A 36-year-old woman with a falco-tentorial meningioma was scheduled for a craniotomy
and excision in the left park bench position under general anesthesia. After induction,
the patient was intubated with a 7-mm inner diameter (ID) cuffed polyvinyl endotracheal
tube (ETT) fixed at 20 cm. A soft bite block was placed to prevent inadvertent tube
compression and tongue bite during monitoring. Mechanical ventilation was initiated
and adjusted to maintain an end-tidal carbon dioxide of 35 mm Hg. The initial peak
airway pressure (Ppeak) was 17 cmH2O, which increased to 21 cm H2O after the final position, ensuring optimum head and neck positioning. After 1 hour,
Ppeak gradually increased to 33 cm H2O without any modifications in the ventilation. The checklist for increased airway
pressure was followed, and extraoral ETT and breathing circuit were patent; cuff pressure
was 25 cm H2O, and the depth of anesthesia was adequate with a bispectral index (BIS) of 40. Chest
auscultation revealed diminished breath sounds bilaterally with no added sounds, and
significant low bag compliance was noted. There was no improvement after bronchodilator
therapy. Hence, an intraoral ETT kink was suspected, and a 10-Fr suction catheter
could not be negotiated beyond 15 cm. In view of ongoing surgery at the stage of tumor
resection, a gum elastic bougie (15 Fr, 5-mm outer diameter [OD], 70 cm, coude tip,
Portex) via the ETT was inserted, which could not be passed. An 11-Fr airway exchange
catheter (3.7-mm OD, Cook Medical) through the ETT passed beyond the obstruction and
stented the ETT. The catheter was then removed, and the circuit was connected. The
ventilation parameters then returned to normal after reshaping the tube. The surgery
was uneventful, and the patient was extubated postoperatively. Postextubation, the
ETT showed a minimal kink at 16 cm.
Intraoperative kinking of nonreinforced ETT can occur in neurosurgical procedures,
which frequently include neck flexion and rotation.

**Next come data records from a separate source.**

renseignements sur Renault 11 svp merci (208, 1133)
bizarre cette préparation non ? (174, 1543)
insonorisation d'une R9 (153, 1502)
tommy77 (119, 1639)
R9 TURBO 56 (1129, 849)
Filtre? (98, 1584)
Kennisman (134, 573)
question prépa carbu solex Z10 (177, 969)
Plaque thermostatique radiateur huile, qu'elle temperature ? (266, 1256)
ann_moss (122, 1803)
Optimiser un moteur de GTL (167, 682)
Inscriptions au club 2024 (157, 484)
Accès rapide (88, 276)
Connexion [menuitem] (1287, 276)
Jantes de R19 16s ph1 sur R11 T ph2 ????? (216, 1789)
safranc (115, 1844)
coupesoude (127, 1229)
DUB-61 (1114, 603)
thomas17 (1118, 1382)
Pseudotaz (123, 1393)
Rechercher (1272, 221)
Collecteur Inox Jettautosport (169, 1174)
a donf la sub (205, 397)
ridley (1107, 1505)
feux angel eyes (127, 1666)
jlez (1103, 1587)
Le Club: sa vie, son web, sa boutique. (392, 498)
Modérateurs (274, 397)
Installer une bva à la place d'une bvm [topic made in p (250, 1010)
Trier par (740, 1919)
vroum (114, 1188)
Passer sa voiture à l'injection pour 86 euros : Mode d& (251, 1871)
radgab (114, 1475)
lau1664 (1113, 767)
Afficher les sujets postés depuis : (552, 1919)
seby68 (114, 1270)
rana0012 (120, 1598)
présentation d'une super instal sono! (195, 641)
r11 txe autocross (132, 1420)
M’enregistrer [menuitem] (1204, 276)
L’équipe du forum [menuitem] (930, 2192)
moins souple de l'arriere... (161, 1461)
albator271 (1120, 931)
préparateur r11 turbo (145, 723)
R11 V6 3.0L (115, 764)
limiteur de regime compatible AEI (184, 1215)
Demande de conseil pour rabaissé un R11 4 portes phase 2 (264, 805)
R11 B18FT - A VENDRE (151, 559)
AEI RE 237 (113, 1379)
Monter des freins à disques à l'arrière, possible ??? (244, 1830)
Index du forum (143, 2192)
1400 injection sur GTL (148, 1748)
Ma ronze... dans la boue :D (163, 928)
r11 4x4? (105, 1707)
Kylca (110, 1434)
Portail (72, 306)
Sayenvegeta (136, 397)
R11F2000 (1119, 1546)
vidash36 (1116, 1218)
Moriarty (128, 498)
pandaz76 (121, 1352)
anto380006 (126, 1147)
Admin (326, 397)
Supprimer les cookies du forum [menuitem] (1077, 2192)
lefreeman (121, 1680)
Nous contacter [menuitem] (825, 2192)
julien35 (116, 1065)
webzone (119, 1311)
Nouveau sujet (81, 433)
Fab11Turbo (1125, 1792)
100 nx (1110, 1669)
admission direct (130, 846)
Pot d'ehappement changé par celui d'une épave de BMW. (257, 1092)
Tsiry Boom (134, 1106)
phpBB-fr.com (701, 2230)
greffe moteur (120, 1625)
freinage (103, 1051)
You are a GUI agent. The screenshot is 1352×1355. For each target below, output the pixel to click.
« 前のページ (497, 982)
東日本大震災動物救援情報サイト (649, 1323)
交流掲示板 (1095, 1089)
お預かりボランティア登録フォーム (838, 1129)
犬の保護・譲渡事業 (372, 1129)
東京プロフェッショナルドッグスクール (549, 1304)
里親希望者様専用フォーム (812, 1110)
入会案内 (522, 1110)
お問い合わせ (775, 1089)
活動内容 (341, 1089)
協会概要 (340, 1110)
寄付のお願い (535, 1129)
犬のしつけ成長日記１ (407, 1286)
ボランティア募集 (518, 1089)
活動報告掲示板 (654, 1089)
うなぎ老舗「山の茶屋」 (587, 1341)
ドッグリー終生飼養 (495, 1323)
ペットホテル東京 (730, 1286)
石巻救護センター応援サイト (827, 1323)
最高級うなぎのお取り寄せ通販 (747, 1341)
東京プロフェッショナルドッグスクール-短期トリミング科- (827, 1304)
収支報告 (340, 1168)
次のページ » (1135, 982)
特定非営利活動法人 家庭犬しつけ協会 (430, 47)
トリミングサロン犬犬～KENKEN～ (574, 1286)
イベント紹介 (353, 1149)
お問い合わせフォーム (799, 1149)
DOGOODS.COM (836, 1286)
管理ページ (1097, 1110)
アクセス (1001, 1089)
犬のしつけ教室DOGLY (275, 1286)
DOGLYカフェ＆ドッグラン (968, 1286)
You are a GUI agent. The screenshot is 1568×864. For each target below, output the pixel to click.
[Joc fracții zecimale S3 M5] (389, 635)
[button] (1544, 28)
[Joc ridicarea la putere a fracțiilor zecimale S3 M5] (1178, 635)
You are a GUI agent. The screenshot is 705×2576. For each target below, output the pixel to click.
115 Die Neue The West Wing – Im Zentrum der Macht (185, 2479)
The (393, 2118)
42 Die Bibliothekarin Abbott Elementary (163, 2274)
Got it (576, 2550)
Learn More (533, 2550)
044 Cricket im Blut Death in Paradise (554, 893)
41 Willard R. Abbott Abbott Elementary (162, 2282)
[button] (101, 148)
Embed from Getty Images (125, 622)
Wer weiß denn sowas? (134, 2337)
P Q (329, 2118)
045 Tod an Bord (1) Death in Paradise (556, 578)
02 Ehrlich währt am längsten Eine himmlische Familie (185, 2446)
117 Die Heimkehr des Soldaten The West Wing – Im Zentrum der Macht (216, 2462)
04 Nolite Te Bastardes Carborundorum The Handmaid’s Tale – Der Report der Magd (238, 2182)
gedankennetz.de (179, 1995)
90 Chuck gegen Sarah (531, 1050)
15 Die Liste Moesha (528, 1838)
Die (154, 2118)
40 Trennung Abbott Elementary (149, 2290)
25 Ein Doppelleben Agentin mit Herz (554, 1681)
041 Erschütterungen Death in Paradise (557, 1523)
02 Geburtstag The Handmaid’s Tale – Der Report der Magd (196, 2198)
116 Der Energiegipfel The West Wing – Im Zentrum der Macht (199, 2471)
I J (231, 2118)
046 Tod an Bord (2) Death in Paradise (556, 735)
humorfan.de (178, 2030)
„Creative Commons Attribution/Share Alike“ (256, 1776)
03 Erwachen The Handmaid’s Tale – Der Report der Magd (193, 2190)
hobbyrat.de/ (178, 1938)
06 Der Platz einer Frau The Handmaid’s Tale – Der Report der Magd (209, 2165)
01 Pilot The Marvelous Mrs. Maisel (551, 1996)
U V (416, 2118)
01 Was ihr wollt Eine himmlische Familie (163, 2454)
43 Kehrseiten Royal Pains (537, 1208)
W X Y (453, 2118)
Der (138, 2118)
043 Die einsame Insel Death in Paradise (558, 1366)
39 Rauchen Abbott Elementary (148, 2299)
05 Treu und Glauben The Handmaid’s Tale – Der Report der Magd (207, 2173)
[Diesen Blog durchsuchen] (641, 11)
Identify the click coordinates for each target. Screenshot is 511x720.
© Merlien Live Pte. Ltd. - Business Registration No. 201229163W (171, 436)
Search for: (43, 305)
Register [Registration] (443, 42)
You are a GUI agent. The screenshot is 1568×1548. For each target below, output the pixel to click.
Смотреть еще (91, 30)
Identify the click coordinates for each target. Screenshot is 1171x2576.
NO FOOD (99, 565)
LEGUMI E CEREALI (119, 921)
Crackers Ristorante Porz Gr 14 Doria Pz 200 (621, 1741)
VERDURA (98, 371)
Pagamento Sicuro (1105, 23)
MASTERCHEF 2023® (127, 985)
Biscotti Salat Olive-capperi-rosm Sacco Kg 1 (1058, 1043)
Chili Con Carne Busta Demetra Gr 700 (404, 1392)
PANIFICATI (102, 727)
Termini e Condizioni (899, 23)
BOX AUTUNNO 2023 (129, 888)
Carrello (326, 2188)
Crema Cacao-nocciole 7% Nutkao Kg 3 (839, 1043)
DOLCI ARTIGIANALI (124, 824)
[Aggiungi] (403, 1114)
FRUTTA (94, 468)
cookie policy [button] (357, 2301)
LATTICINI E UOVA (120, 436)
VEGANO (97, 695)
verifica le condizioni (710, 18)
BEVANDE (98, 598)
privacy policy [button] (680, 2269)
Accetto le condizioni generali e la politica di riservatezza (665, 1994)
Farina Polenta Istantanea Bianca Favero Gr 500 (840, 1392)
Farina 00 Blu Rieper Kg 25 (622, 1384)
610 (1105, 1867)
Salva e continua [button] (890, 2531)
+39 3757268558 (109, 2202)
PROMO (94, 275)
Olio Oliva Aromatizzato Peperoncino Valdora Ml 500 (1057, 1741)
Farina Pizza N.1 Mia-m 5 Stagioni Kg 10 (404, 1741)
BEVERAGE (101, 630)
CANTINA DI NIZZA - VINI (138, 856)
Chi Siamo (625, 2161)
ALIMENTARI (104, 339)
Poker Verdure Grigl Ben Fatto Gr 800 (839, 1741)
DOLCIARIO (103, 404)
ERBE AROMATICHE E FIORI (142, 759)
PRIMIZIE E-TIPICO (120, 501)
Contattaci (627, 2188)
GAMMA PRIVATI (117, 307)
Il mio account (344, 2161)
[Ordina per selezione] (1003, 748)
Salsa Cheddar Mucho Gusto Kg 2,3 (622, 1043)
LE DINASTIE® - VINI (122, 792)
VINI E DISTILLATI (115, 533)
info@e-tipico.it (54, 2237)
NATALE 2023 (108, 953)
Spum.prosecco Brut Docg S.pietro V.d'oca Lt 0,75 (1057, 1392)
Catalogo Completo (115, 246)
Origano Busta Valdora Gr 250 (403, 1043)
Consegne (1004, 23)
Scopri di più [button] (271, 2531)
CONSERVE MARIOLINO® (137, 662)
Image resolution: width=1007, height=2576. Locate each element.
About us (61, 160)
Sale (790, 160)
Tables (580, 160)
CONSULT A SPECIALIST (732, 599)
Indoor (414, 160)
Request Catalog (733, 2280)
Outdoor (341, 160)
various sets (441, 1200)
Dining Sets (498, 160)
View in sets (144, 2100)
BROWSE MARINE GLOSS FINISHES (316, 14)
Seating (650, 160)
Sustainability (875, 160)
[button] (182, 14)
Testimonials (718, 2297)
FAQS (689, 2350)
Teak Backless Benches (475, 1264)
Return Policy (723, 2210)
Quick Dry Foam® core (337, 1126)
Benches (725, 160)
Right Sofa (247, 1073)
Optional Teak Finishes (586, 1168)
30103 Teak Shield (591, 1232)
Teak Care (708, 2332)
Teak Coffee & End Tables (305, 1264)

This can be complicated by minimal
access to the airway, making its management tricky. Intraoperative kinks commonly
appear above the glottis at the cuff line exit site.[1] It can be insidious due to the thermal softening of ETT.[2] In this case, we did not use a flexometallic tube due to the possibility of postoperative
ventilation and difficulty in replacing it in an edematous airway. A change in the
neck position and tube exchange[3] have been reported maneuvers to overcome this problem, which were not feasible since
we encountered the stenosis at a crucial surgical stage. Bronchoscopy-aided stenting
of ETT stenosis has been proven to visualize and reestablish the airway,[4] but it is cumbersome and may require re-draping. Our technique is time sensitive
and feasible with minimal resources. Although this technique is not foolproof and
does not allow direct visualization of the stenosis, it gives us time until a definite
plan is possible and offers the option of repeatability if required with minimal complications.